282 (Петров) - страница 4

Я страшно испугался.

– Смотри, не про тебя ли тут говорят? – спросил отец, показывая на экран телевизора.

«Я не прочувствовал его вины. То есть, я не понял, что он прочувствовал свою вину. Нет внутренних переживаний. Это непросто подверженность какой-то стихии – это образ жизни, это мышление, из этого могут выйти серьезные вещи, это может превратиться в экстремизм. Это вопрос правоохранительных органов»…

«Он имеет право писать, что угодно, а мы имеем право отвечать, как угодно…»

«Такие, как эта мразь, и есть причина того, что Россия…»

Бог мой. Отец послушал и пошел за корвалолом, и потом, когда он лежал на диване с серым лицом, а врач скорой уехал, сделав укол, мы с мамой сидели рядом, а папа недоуменно говорил:

– Ты действительно написал то, о чем они говорят? Публично? Ты сошел с ума, сын!

– Я не писал такого, отец! – возражал я. – Я просто мнение о футболе высказал.

– Но просто так люди не станут возмущаться, – тихонько проговорила мама. – Что-то приметили нехорошее в твоей записи… Люди – мудрые. Люди не ошибаются… К ним надо прислушиваться…

– Старик, это называется – общественное мнение, – разглагольствовал старый друг, сдувая с бокала пива толстыми губами пену. – У нас сетуют – мол, общество инертно.
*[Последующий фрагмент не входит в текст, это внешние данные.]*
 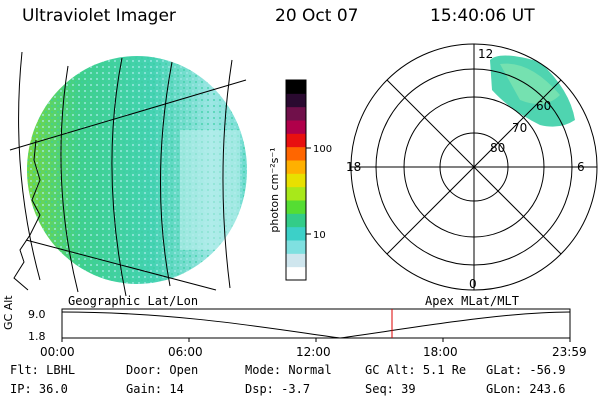 What do you see at coordinates (570, 352) in the screenshot?
I see `time-tick-2359: 23:59` at bounding box center [570, 352].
Ни фига – вот оно, общество! Ты, конечно, дурак. Решил кузькину мать показать? Ну и момент ты выбрал! Когда наши выиграли, в кои-то веки, когда мы, наконец-то, получили реальный повод для гордости и радости, ты вдруг решил набросить говнеца на вентилятор. А что ты тогда удивляешься, что тебя забрызгало? Сам виноват. Думать надо. Особенно надо думать, когда пишешь в Фейсбуке…

– А что же мне делать? – спросил я беспомощно. – Я никакой матери показывать не хотел, ни кузькиной, ни …

– Каяться, – уверенно сказал он. – Коли так вышло – каяться. Иначе заклюют.

Я заплатил за его пиво и написал три поста с извинениями – загомонили еще круче. Как меня ненавидели! Многие написали, что теперь, после того, что я сделал, кончена дружба (да что я сделал-то?). Негодяй, говорили люди. Предатель. Другие оценили мои извинения как пораженчество, конформизм, слабость.

– Ты жалок, – жалили они, и жалили больно.

В понедельник меня вызвал директор.

– Нам жаль, очень жаль, – сказал он. – Вы прекрасный работник, мы ценим вас, но положение безвыходное. Вы же напишете «по собственному желанию»? Мы не можем позволить вам остаться – ущерб имиджу фирмы слишком велик. В соцсетях возникла массовая кампания по бойкоту нашей продукции. Я узнал, что готовятся возбудить в вашем отношении дело…

Шеф с любопытством глядел на меня и в затруднении щипал бородку.